Berdasarkan analisa MaTA atas temuan Badan Pemeriksa Keuangan (BPK) Perwakilan Aceh, bahwa ditemukan permasalahan yang tidak patut, yang kemudian dilakukan pendalaman atas temuan tersebut oleh pihak Inspektorat Aceh. Pihaknya menilai ada dua katagori yang menjadi temuan dan itu sangat berpotensi terjadi tindak pidana korupsi.
Pertama, kata Alfian, adanya temuan secara administrasi di awal proses tender, diduga adanya persekongkolan terjadi antara rekanan dengan pihak ULP dalam hal ini Pokja IV, sehingga banyak kewajiban yang harus dipenuhi oleh rekanan tapi tidak dilakukan dan itu sengaja dibiarkan oleh pihak pokja IV.
“Sehingga secara aturan dalam administrasi nyata terjadi pelanggaran dan ini sudah menjadi temuan hukum kalau secara audit yang telah dilakukan oleh BPK,” jelasnya.
Kedua, sambung Alfian, temuan secara keuangan dimana ada upaya manipulasi dokumen sehingga dengan mudah dapat dicairkan uang 100 persen, padahal kebijakan tersebut tidak patut dilakukan oleh pihak Dinas Pekerjaan Umum dan Penata Ruang (PUPR) Aceh.
“Selanjutnya sanksi tegas harus dilakukan terhadap Pokja karna dari kebijakan tersebut dapat merugikan keuangan daerah dan kemudian atas nama perusahaan pelaksana pembangunan jembatan tersebut wajib dilakukan pencantuman dalam daftar hitam karena menyampaikan dokumen laporan keuangan yang diduga palsu,” jelas Alfian.

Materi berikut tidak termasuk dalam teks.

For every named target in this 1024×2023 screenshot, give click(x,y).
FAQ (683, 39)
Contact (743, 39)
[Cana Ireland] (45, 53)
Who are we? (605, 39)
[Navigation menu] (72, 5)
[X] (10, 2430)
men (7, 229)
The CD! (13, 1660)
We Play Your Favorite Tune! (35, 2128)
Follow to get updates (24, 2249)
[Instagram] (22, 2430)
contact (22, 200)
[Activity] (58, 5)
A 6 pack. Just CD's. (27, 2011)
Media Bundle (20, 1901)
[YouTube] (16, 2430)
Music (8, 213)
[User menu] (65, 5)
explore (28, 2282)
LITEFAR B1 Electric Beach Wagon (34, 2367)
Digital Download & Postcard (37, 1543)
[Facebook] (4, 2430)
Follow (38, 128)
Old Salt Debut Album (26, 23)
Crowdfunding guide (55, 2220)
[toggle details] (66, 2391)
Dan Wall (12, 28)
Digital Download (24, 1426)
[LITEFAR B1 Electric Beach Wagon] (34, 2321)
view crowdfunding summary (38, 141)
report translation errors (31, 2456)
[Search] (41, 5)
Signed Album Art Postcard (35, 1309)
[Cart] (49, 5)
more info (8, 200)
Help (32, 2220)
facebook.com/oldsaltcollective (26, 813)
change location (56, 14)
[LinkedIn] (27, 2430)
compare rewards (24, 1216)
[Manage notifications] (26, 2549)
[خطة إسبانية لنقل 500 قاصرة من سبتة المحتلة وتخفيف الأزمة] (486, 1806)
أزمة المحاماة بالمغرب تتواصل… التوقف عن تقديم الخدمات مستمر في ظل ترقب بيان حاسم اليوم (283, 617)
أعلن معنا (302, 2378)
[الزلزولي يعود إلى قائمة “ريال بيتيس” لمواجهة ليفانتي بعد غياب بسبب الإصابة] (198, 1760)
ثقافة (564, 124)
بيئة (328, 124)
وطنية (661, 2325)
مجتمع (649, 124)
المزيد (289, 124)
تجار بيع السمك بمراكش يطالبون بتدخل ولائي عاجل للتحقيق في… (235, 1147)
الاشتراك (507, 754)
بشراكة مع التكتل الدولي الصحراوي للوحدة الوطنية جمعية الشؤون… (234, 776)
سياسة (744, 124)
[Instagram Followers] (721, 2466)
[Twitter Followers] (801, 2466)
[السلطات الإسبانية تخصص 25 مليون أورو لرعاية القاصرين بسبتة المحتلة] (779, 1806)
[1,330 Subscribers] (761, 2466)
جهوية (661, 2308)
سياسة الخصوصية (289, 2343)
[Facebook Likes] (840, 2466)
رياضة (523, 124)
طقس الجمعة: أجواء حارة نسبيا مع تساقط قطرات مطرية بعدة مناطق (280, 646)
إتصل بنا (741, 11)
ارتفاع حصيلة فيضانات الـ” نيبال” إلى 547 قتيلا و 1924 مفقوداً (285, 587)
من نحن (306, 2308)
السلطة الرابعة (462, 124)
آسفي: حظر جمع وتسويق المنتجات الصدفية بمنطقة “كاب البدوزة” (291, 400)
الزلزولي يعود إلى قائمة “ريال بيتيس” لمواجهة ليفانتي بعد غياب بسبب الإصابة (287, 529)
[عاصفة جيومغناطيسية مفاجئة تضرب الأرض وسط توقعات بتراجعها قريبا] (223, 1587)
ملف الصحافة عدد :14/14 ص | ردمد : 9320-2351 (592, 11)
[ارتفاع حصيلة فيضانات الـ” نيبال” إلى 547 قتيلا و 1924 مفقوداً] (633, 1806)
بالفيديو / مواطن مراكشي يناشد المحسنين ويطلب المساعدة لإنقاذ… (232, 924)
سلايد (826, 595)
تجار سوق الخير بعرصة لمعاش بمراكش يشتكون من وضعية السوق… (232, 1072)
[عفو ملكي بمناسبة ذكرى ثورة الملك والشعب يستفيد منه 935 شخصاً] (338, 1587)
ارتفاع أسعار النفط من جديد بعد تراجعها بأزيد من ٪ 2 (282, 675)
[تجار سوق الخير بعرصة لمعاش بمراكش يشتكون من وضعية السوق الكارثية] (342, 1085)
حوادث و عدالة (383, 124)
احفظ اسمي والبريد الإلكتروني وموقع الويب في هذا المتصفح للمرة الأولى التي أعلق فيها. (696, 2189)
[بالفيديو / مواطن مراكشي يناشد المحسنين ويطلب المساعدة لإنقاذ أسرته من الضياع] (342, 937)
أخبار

“Jadi setelah kami dalami terhadap temuan tersebut, potensi korupsi terjadi dan kemudian penting segera Kejati untuk meminta audit kepada BPKP Aceh, audit yang kami maksud adalah audit berupa kebijakan, administrasi, keuangan dan pembangunan jembatan tersebut,” tegasnya.
Hal itu, kata Alfian, dapat memudahkan bagi penyidik dalam melakukan tahapan selanjutnya. Selain itu, pihak Kejati Aceh juga diminta untuk transparan dalam penanganan kasus ini sehingga dapat menemukan titik terang.
“Jadi konsistensi Kejati terhadap kasus ini harus jelas dan transparan, jangan ada upaya melindungi, karena apabila tidak ada kepastian hukum terhadap kasus yang dimaksud maka kepercayaan publik terhadap kinerja Kejati Aceh menjadi hilang. Apalagi penanganan kasus tersebut oleh Kejati sudah menjadi atensi publik Aceh,” tandasnya.